You never find out a communication has failed, except you do not get an
ack in a timely manner.

And you always have to go ahead doing stuff on the assumption that an
ack is coming.

If an ack is unreasonably delayed, you send a nack or a resend.

If a few resends at ever increasing intervals do not work, you have a
failure condition that effects work that has been done quite some time
before you discovered the failure condition.

This is incompatible with the way you would like to write a program, so
you ask for a security guarantee, that will not in fact be forthcoming.

You handle this by wrapping unreliable interactions in transactions, or
something that works like transactions, not by reliability guarantees.

You also handle this by looking at the task as collecting evidence of
the state of other machines.  "What do I locally know about what the far
machine knew at time x?"

You find you need probabilistic evidence "Chances are that the other
machine will have seen that data before I send it this data" and strong
evidence  "The other machine has acked this data, thus my transaction is
complete."  You are building a data structure that tells you about the
known state of distant machines.
--
You received this message because you are subscribed to the Google Groups "Cap'n Proto" group.
To unsubscribe from this group and stop receiving emails from it, send an email to capnproto+***@googlegroups.com.
Visit this group at https://groups.google.com/group/capnproto.
b***@gmail.com
2018-07-05 20:24:19 UTC
Permalink
Thank you John for the valuable insight! It solidifies my understanding so
far.

In my example above I assume that if there is no answer for within 2
seconds the server is probably too busy but if the connection itself is not
broken the request will probably succeed.
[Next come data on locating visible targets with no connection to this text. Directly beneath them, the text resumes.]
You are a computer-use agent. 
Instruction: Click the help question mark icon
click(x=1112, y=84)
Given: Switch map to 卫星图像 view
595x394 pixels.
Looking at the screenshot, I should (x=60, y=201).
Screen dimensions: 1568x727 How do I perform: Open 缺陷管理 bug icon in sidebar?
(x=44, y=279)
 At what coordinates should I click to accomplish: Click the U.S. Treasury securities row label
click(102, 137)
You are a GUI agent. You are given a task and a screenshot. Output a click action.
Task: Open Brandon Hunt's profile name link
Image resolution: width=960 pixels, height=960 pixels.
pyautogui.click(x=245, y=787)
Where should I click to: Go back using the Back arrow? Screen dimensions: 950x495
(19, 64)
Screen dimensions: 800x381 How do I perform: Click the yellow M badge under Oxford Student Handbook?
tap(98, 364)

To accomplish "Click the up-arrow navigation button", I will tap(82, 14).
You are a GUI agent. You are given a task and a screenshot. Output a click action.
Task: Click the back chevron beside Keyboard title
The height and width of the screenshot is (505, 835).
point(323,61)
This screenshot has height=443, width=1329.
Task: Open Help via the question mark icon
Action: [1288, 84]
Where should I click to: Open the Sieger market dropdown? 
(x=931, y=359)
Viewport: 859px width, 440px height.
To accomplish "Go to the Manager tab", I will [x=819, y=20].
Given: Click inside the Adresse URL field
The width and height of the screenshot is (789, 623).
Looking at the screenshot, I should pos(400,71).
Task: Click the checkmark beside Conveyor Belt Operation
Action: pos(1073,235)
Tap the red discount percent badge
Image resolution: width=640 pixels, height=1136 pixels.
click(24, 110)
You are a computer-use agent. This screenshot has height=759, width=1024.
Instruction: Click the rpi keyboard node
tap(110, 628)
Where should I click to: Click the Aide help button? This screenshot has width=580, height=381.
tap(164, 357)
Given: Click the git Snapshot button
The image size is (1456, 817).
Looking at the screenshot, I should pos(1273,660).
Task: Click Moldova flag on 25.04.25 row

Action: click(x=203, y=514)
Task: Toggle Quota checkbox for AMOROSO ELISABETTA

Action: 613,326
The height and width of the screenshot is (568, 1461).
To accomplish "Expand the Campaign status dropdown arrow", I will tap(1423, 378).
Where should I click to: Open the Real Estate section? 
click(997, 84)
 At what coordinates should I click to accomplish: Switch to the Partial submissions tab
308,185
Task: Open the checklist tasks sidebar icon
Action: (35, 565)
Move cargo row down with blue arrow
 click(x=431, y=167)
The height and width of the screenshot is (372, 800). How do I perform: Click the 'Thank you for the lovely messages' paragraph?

In my test case I see "finish"
message from the client after the timeout which probably tries to cancel
the request but this does not have any effect because the server is still
hanging in the handler function. After the server completes the request it
sends the "return" message but it is ignored by the client AFAIKS. And it
seems there is no way to detect this late return.

The way to handle this situation is to try again with the increasing
timeouts, as per your suggestion, until the answer is received in time.
This actually somewhat increases the load on the server. Also to avoid
double serving this requires the messages to be idempotent AFAIK. This is
doable if I have my own message format with ID or something but I do not
see how this could be solved using capnp RPC protocol without changing the
interface definitions.

This leads me to thinking that I'm approaching the problem from the wrong
side. Actually I've found the following comment in rpc.h:

// The RPC implementation sits on top of an implementation of `VatNetwork`.
The `VatNetwork`
// determines how to form connections between vats -- specifically,
two-way, private, reliable,
// sequenced datagram connections. The RPC implementation determines how
to use such connections
// to manage object references and make method calls.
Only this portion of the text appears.